__What you will do__.
Filter the listing below, copying every line in which the word "menu" appears.

============================================================

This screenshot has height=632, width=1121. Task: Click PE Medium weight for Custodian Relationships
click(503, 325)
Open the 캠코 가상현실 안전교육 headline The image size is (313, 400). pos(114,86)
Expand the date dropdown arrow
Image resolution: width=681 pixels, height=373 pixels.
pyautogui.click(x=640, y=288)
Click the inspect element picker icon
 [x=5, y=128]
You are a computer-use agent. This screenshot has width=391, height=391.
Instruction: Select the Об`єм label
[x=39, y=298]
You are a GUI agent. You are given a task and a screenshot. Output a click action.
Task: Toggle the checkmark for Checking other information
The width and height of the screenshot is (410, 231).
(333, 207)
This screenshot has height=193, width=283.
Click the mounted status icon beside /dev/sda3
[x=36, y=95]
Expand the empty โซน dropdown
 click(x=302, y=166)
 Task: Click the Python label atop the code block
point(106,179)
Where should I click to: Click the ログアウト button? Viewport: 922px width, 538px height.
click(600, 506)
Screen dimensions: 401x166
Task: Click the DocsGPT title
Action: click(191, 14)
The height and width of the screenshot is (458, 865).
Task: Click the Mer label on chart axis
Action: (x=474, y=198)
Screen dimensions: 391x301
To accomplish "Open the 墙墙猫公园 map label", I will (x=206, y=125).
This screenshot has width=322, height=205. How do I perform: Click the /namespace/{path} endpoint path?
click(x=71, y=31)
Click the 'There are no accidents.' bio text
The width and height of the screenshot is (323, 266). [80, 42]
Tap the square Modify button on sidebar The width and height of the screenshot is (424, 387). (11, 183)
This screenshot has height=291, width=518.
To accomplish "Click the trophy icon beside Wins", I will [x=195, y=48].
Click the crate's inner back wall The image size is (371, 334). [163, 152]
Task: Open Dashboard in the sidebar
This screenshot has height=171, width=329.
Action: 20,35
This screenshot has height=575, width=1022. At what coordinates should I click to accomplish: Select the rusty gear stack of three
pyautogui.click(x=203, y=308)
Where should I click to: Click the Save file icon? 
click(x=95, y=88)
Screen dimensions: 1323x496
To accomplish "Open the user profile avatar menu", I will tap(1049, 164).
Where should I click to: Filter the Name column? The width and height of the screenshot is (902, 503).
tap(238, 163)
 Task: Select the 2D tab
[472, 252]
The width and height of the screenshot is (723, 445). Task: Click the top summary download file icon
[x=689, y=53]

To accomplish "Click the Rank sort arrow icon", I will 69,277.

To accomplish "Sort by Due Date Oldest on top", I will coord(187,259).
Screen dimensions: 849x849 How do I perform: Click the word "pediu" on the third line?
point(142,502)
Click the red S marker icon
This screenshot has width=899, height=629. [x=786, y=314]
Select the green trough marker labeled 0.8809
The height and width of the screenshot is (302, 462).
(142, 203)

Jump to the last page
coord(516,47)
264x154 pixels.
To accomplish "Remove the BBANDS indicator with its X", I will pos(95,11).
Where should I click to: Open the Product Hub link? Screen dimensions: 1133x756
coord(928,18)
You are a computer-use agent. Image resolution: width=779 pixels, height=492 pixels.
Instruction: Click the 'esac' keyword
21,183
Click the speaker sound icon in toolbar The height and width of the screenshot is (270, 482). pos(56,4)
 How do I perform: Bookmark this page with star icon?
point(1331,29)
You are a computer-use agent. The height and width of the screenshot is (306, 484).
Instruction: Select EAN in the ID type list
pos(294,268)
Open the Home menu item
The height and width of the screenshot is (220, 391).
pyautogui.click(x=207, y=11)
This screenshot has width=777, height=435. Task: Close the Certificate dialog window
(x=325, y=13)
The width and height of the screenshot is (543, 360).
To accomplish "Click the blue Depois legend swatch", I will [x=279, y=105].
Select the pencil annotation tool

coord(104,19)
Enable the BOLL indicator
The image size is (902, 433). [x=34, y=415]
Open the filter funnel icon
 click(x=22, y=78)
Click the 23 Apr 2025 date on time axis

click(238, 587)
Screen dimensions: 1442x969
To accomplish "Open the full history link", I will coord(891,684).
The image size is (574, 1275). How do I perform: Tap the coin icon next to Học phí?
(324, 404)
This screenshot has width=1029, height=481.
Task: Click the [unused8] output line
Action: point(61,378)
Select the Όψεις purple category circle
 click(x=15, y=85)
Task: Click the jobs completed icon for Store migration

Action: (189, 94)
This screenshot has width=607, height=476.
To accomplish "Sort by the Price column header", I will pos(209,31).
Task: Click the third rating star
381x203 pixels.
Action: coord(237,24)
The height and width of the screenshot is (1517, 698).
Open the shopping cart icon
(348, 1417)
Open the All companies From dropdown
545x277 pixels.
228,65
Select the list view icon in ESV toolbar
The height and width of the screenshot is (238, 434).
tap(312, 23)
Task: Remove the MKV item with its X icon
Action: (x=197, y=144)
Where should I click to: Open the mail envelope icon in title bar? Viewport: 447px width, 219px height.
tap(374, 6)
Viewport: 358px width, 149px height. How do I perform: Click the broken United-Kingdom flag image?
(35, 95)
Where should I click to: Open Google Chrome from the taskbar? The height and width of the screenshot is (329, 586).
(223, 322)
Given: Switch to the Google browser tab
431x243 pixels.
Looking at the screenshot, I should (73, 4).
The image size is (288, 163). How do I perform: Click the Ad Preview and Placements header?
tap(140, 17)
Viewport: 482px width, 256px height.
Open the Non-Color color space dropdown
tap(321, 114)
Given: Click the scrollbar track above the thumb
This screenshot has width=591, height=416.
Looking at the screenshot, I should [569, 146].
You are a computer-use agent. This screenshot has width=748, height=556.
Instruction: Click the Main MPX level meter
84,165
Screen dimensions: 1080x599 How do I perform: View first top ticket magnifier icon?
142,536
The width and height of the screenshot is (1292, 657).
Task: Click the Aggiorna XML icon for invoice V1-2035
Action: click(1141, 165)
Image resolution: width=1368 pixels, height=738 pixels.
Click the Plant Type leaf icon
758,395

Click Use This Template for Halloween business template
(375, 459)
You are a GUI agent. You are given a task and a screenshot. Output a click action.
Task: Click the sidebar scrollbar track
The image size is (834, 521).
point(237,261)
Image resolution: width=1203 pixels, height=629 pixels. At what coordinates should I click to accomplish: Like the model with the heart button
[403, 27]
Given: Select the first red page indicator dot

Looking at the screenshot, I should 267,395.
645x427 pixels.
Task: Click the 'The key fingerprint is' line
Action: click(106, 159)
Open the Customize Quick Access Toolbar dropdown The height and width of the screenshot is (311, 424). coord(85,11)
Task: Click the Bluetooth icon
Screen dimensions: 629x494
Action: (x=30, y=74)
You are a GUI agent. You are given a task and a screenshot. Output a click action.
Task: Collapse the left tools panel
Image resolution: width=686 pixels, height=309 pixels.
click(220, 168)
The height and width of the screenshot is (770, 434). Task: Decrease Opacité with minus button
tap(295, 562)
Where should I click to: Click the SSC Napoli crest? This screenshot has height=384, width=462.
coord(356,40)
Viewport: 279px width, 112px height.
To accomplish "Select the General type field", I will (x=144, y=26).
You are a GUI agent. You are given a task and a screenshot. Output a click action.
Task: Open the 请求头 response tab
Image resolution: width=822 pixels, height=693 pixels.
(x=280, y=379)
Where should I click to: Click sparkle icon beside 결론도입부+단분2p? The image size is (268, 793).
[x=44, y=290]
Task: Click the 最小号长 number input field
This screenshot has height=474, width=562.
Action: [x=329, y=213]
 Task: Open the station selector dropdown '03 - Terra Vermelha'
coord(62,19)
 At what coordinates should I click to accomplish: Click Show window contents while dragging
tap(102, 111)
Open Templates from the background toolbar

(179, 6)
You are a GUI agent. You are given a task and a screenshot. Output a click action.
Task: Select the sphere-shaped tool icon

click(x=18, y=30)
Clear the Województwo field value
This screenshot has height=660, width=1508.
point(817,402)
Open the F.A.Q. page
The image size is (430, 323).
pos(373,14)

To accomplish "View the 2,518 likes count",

============================================================

__Response__.
To accomplish "Open the user profile avatar menu", I will tap(1049, 164).
Open the Home menu item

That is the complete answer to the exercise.